What's this I see? It's a banner ad at the top of the page for our own *Stuart Sweet*, advertising his design services. Wow.

It took me by surprise the first time I saw it out of the corner of my eye, and I had to refresh the page a few times to get it back, but yes, there it is:



The ad links to this page from Stuart's website. Here's the home page.
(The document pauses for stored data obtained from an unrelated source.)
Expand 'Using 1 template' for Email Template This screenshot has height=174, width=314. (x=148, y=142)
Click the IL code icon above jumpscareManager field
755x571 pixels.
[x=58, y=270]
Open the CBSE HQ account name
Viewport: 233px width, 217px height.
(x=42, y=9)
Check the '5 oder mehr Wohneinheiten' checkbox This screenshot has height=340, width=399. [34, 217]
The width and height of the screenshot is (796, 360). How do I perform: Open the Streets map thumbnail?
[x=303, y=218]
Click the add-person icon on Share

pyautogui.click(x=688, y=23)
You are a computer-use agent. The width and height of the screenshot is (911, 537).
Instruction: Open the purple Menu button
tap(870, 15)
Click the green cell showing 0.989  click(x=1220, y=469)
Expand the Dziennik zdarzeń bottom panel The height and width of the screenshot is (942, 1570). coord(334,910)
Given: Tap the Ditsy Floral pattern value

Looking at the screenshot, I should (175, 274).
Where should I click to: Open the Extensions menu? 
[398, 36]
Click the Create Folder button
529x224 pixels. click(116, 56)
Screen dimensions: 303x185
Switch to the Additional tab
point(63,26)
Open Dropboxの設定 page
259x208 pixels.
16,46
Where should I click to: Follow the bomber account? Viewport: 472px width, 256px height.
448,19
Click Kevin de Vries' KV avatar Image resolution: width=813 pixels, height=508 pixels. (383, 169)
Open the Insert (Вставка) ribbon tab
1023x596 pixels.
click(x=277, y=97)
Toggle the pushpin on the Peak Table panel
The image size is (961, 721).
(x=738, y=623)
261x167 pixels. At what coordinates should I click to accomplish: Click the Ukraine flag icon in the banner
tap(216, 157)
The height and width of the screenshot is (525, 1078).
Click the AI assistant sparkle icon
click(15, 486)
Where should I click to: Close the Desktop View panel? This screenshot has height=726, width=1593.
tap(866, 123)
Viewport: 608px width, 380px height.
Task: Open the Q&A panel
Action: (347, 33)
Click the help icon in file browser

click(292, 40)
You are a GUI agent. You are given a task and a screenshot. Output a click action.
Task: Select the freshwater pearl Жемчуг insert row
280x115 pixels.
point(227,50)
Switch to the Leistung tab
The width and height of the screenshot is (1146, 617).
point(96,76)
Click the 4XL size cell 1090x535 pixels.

Very cool. I wonder what services other mods should advertise?


----------



## matt (Jan 12, 2010)

I saw that the other day on redh.com...

Now we have his phone number if we need something, or if we want to report spam! :lol:


----------



## JACKIEGAGA (Dec 11, 2006)

He does great work


----------



## Carl Spock (Sep 3, 2004)

He's better looking than I thought he'd be.


----------



## Stuart Sweet (Jun 19, 2006)

Yes, the owner of the site is being very kind and letting me advertise as I seek to build up my freelance work. Please send me an e-mail at the address in the link if I can help you in any way.


----------



## Nick (Apr 23, 2002)

Sweet! 

:sure:


----------



## Stuart Sweet (Jun 19, 2006)

Yes?


----------



## matt (Jan 12, 2010)

I noticed tonight that the changed the picture on his banner. I like it!


----------



## TheRatPatrol (Oct 1, 2003)

So thats what you look like. Its always nice to put a name with a face. Or is that a face with a name?

Cool site.


----------